Наконец Челлини отвернулся от могилы и длинной череды людей, пришедших отдать ему последние почести. Он тихо направился к выходу — невидимый и отлученный от прежней жизни. Пройдя по длинному нефу между горевшими факелами, он вышел на темную площадь. Асканио ожидал его в затемненной лоджии. Но и он испуганно вздрогнул, когда Бенвенуто тихим покашливанием дал ему знать о своем присутствии.
— Мы одни?
— Да, — осмотревшись по сторонам, заверил его Асканио. — Никого не видно.
Челлини быстро окинул взглядом лоджию и снял с головы венок, сделанный из инфернального тростника. Убор был ему маловат. С губ Бенвенуто сорвался вздох облегчения. Через несколько секунд его фигура начала обретать свою былую форму. Казалось, что он вышел из-за струй водопада и снова стал видимым для глаз людей.
— Вы выглядите как обычно, — прокомментировал Асканио, осмотрев его с головы до ног. — Не хуже, но, к сожалению, и не лучше.

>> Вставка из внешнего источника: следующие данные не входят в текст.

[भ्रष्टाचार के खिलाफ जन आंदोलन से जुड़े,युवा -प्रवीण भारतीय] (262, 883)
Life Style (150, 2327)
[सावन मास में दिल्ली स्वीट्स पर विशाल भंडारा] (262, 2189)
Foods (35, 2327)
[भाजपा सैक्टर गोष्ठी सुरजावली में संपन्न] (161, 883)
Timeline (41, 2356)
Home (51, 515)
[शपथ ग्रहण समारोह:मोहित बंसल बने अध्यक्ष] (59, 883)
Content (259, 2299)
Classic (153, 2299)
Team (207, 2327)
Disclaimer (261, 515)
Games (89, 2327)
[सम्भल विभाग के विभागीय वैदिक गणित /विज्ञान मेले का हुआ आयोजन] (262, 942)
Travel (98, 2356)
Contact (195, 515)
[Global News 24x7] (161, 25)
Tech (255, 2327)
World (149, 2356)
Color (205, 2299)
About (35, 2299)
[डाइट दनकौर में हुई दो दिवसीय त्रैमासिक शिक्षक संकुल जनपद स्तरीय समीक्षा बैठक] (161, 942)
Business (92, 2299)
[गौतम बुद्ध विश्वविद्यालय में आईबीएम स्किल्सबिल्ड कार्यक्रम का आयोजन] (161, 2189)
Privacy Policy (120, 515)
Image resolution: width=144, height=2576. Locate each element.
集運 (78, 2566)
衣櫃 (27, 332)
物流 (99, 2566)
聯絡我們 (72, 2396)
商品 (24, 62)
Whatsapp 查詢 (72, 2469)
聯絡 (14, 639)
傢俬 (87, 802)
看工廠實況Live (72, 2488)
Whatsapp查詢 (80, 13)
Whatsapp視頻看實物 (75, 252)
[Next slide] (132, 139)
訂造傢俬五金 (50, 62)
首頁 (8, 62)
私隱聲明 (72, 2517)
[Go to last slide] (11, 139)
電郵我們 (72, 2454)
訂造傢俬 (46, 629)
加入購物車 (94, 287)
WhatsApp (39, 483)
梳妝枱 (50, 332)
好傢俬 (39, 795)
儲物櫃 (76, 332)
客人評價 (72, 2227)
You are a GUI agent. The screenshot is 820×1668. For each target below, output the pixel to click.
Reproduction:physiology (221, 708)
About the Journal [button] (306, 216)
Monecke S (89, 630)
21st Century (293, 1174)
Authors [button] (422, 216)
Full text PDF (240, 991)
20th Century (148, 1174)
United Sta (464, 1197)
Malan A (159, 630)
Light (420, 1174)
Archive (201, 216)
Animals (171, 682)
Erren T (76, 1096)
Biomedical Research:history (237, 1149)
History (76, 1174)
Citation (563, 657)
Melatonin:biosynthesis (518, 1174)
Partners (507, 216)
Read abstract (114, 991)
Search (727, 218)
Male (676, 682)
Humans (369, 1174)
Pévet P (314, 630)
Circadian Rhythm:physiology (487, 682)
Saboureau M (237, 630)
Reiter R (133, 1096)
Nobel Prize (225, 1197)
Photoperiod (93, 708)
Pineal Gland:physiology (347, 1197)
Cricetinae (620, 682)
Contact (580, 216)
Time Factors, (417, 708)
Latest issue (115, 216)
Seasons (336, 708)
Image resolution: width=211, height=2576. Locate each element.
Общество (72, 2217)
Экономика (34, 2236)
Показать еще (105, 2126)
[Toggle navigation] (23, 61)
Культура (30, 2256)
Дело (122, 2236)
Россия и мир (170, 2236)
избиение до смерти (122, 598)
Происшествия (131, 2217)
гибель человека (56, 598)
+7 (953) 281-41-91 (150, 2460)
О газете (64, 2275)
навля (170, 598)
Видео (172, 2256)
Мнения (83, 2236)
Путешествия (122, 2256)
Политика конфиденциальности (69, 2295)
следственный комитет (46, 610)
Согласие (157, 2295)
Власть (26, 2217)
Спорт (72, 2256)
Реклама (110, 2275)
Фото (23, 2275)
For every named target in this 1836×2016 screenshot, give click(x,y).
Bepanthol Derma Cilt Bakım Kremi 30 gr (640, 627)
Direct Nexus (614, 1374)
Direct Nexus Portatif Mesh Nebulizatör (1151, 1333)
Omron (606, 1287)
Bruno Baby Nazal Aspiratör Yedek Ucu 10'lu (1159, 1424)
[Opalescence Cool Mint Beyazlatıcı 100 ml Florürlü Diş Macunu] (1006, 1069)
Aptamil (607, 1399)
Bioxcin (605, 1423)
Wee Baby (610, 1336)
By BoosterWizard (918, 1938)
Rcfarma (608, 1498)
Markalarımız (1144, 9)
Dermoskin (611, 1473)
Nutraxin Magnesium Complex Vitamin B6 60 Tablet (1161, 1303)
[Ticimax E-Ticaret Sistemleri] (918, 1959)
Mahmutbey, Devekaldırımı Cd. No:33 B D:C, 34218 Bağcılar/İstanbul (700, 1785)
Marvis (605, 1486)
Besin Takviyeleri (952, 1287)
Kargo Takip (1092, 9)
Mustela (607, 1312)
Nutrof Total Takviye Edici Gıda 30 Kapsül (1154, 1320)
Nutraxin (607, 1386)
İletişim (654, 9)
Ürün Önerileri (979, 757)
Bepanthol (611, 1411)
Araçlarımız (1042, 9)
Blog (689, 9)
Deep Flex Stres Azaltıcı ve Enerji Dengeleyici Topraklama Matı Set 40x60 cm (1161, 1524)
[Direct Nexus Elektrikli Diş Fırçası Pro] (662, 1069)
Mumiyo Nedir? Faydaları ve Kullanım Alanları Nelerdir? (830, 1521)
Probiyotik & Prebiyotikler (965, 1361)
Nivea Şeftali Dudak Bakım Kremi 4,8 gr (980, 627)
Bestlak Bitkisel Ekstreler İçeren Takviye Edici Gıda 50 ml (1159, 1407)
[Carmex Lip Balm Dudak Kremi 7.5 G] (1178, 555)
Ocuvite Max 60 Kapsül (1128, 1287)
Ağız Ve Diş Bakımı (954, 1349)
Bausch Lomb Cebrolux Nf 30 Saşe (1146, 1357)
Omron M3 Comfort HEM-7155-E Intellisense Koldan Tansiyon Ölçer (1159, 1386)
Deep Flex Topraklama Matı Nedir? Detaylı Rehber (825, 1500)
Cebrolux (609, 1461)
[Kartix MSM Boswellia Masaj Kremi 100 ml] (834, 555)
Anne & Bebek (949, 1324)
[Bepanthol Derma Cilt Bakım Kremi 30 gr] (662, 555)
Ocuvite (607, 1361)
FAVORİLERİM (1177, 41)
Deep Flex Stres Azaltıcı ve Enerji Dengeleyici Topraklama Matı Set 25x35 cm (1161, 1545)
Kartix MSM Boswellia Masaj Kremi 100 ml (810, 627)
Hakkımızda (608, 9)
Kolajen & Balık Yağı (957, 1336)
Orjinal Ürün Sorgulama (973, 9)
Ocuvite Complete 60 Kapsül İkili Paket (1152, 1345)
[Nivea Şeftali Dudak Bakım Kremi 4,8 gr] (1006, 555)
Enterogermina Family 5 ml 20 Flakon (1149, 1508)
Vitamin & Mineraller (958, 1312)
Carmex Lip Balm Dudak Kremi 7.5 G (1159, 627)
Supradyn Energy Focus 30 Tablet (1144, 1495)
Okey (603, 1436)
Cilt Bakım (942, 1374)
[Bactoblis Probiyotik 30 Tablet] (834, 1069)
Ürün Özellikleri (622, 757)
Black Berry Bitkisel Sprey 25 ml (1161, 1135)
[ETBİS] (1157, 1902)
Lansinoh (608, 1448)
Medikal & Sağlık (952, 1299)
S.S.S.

Челлини был другого мнения. Понаблюдав за своим погребением, он стал относиться к жизни иначе — более трезво и строго.
— Итак, вас проводили в мир теней. Вы уже придумали, кем будете дальше?
— Каким-нибудь правителем, членом королевской семьи. Или, возможно, маркизом.
Асканио сделал изящный поклон, убрав одну согнутую руку за спину.
— И где маркиз будет жить?
Челлини давно размышлял над этим вопросом. В конце концов он решил начать новую жизнь на родине его прекрасной и давно утраченной возлюбленной. Набросив капюшон на голову, он тихо ответил:
— Во Франции.
ЧАСТЬ ТРЕТЬЯ
Глава 19
Несмотря на скорость, доходившую до двухсот миль в час, поезд почти не раскачивался и не подскакивал на рельсах. Как день и ночь в сравнении с чикагскими электричками, подумал Дэвид. Он рассматривал в окно холмистую местность итальянской сельской глубинки. Сумерки сгущались. Вдали едва различимо виднелись стены очередного средневекового города, мимо которого они проезжали. При любых других обстоятельствах Дэвид получал бы удовольствие от каждой минуты путешествия. Но эта поездка в Париж была особенной.
Он трижды пытался дозвониться до Чикаго, после чего, решив немного подождать, закрыл мобильный телефон. Последний раз, когда он говорил с Гэри, Сара проходила в больнице очередное обследование.
— Пока все нормально, — сообщил ему Гэри. — Показатели ее здоровья улучшаются или остаются стабильными. Надеюсь, что ничего плохого не произойдет.
У Дэвида тоже появилась надежда — не только на улучшение показателей, но и на кое-что большее. Теперь он хотел воплотить ее в жизнь.